[Stored records]
__________

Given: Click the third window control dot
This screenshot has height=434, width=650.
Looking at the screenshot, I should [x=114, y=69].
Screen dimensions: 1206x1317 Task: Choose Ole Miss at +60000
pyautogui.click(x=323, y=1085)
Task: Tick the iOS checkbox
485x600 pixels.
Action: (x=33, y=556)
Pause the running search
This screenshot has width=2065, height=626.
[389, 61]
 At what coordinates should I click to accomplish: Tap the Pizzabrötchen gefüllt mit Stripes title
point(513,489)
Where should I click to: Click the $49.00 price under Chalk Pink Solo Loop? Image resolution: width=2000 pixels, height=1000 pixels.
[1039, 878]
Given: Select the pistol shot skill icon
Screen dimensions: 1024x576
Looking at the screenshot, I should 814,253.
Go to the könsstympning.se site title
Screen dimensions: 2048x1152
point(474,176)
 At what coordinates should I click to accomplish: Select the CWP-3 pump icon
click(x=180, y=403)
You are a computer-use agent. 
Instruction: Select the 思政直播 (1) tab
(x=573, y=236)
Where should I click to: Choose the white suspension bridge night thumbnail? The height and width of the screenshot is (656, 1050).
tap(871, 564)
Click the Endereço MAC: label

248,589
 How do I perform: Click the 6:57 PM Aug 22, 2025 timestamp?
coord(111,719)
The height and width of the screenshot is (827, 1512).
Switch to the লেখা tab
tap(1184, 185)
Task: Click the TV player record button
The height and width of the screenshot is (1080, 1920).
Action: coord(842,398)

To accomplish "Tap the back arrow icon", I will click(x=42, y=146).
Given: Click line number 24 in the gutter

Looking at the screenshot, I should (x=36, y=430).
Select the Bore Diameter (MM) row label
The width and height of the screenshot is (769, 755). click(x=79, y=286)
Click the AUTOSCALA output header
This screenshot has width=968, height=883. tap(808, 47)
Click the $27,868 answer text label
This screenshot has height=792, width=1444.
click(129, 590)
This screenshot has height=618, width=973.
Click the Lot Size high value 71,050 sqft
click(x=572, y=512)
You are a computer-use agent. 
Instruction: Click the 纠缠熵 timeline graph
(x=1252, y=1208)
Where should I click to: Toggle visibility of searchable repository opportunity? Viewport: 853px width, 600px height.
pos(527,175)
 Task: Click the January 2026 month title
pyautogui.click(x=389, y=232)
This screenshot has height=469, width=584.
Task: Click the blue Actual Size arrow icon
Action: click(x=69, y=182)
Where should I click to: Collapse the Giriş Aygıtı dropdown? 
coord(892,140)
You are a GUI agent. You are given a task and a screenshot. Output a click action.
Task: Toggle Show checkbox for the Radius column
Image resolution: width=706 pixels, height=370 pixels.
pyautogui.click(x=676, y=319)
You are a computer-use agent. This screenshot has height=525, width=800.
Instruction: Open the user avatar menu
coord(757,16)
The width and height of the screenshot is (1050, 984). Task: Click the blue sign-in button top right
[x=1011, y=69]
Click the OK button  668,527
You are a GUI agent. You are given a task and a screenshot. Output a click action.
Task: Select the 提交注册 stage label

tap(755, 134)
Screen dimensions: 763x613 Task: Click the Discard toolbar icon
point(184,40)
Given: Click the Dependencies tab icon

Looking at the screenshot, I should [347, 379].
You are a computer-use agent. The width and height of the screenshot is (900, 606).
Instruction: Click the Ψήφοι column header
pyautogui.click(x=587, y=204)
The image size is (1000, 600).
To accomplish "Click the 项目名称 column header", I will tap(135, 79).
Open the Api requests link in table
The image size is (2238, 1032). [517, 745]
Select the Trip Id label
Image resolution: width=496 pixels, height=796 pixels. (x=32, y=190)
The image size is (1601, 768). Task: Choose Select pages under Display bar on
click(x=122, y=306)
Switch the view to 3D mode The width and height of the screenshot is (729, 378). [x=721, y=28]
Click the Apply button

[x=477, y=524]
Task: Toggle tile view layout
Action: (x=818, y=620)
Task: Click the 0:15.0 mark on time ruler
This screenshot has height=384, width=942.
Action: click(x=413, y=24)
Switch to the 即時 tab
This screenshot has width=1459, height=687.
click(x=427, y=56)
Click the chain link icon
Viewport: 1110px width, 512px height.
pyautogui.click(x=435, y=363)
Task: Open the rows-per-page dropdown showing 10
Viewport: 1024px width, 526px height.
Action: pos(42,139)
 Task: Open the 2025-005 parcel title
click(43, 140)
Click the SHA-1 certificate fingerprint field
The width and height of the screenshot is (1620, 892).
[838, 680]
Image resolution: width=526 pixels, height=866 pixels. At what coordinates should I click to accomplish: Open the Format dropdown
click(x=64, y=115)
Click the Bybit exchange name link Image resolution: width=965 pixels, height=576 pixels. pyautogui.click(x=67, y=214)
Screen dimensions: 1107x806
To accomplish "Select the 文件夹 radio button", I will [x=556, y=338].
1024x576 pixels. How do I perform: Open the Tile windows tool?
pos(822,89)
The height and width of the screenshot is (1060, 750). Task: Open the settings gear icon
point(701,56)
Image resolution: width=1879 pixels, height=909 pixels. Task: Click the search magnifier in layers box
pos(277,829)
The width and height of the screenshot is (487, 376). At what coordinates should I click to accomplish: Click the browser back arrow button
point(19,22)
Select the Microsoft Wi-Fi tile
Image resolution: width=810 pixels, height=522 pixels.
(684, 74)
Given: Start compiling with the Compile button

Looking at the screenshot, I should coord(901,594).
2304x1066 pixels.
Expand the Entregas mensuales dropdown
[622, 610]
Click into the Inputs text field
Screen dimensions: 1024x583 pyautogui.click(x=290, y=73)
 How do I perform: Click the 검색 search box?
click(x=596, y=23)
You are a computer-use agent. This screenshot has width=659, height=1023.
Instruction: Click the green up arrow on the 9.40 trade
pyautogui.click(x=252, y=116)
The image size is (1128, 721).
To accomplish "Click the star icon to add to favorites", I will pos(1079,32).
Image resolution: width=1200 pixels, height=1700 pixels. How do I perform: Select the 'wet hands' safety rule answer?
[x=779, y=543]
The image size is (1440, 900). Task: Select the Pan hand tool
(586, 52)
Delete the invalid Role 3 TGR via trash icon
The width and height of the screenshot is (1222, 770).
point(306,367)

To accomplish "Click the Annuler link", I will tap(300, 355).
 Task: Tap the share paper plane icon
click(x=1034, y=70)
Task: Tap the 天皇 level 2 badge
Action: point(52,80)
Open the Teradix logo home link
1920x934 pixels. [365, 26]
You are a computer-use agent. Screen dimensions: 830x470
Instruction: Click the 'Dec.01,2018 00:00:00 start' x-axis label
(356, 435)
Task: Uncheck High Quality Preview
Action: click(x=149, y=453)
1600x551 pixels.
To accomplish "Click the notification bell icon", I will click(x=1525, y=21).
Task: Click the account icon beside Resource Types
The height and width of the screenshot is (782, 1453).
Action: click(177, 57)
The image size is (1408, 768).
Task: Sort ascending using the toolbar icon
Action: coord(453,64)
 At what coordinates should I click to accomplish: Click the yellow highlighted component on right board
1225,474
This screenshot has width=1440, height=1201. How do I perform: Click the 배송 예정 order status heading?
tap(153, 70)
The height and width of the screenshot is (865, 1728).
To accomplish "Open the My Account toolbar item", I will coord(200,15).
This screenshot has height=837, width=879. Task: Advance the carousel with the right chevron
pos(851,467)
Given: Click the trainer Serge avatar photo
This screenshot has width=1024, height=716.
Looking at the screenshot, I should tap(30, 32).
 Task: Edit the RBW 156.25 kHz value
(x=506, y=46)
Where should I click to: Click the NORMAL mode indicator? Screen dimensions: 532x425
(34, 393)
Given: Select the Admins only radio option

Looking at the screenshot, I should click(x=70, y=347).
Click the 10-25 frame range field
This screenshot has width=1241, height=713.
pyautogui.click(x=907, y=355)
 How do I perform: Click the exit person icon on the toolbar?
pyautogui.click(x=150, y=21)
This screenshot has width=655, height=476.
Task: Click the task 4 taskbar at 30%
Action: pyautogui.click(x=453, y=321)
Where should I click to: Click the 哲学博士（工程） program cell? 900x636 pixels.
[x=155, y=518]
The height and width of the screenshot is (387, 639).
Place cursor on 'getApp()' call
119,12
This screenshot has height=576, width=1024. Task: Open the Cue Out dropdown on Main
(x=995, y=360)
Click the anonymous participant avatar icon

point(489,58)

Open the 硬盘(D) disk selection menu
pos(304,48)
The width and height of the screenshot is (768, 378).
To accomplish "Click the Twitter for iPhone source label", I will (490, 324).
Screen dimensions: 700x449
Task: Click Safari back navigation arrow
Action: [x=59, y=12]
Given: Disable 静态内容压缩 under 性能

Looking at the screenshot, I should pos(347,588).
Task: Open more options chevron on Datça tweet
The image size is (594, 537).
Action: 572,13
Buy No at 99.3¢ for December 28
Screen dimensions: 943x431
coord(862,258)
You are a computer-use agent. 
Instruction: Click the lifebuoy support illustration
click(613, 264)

__________

> How to complete this task
Where a line of the data holds "checkbox", show that line.

> Written response
Task: Tick the iOS checkbox
Task: Toggle Show checkbox for the Radius column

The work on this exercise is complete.